Arizona Fire Reflects Opportunity Burning
Story by Dan Shell, Managing Editor
With wildfires burning out of control in northeast Arizona, spreading into New Mexico and parts of Colorado, Pascal Berlioux could be forgiven for exclaiming a loud “I told you so!” to those who oppose taking direct action to address forest health issues in Arizona and other parts of the U.S. West. In the region, ongoing drought and higher temperatures are combining with two decades of unmanaged public forest holdings to create a tinderbox just waiting for a lightning strike, a tossed cigarette butt or—in the Arizona Wallow fire’s case—an abandoned campfire to ignite years of forest fuel buildup thanks to overstocked, unthinned timber stands that are more susceptible to pest infestations and fire hazards.

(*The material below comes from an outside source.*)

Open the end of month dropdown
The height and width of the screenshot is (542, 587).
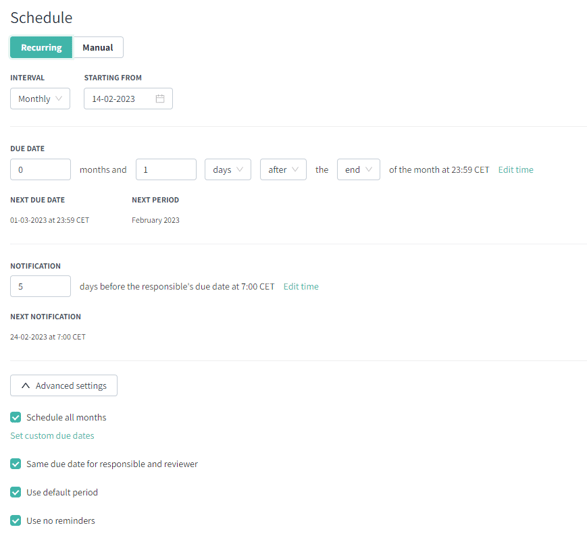tap(359, 170)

Berlioux is the President and CEO of Arizona Forest Restoration Products, a group of investors who have pledged to build an OSB and OSL plant in northern Arizona near Winslow—if only public land managers could offer a degree of certainty that the mill could acquire the timber it needs to run.
The group’s plan would provide two major benefits: creating a source of jobs for the area at the plant, but perhaps most importantly the facility would bring a sizable forest products player to the area that could serve as a linchpin for small log and biomass utilization. In doing so, the facility would provide a critical market for low-quality timber and other material coming from public forests in the region, giving logging contractors and other landowners a much-needed destination for material that’s produced through timber stand improvement operations.
Like other regions of the Intermountain West, Arizona is facing forest health and wildfire concerns of epic proportions, covering millions of acres. In that state, the Four Forests Restoration Initiative, which is essentially a four national forest stewardship project on steroids, seeks to remediate forest health conditions on 2.4 million acres during the next 20 years. Long-distrustful stakeholder groups ranging from environmentalists to wise-use advocates have signed on to the project and pledged to make it work.
But the biggest obstacle to the project’s success (outside of preservationist legal challenges, which are always possible no matter what “consensus” is thought to be reached) is a commercial market for the biomass and solid wood products coming off affected timberland. Here’s why: Forest officials estimate costs for stand improvement average $1,000/acre. With 2.4 million acres in play, that’s a lot of thousands. And with deficit reduction the watchword for federal spending these days, there’s no way the Forest Service will be given the money to simply pay contractors for forest health improvement. It’s simply not gonna happen.
Without providing a commercial outlet for the material coming off those lands and financial incentive for contractors to go in and remove fuel, the forest health situation will instead be resolved “naturally” through a series of raging wildfires that damage wildlife habitat and water quality, not to mention some of the most beautiful landscapes America has to offer.
Meanwhile, Congress continues to fund firefighting instead of fire prevention and wise-use advocates and environmentalists warily try to hold hands in a forest health stewardship project lifeboat, wondering whose interests are going overboard. And all the while, opportunities to create jobs and improve forest health are burning.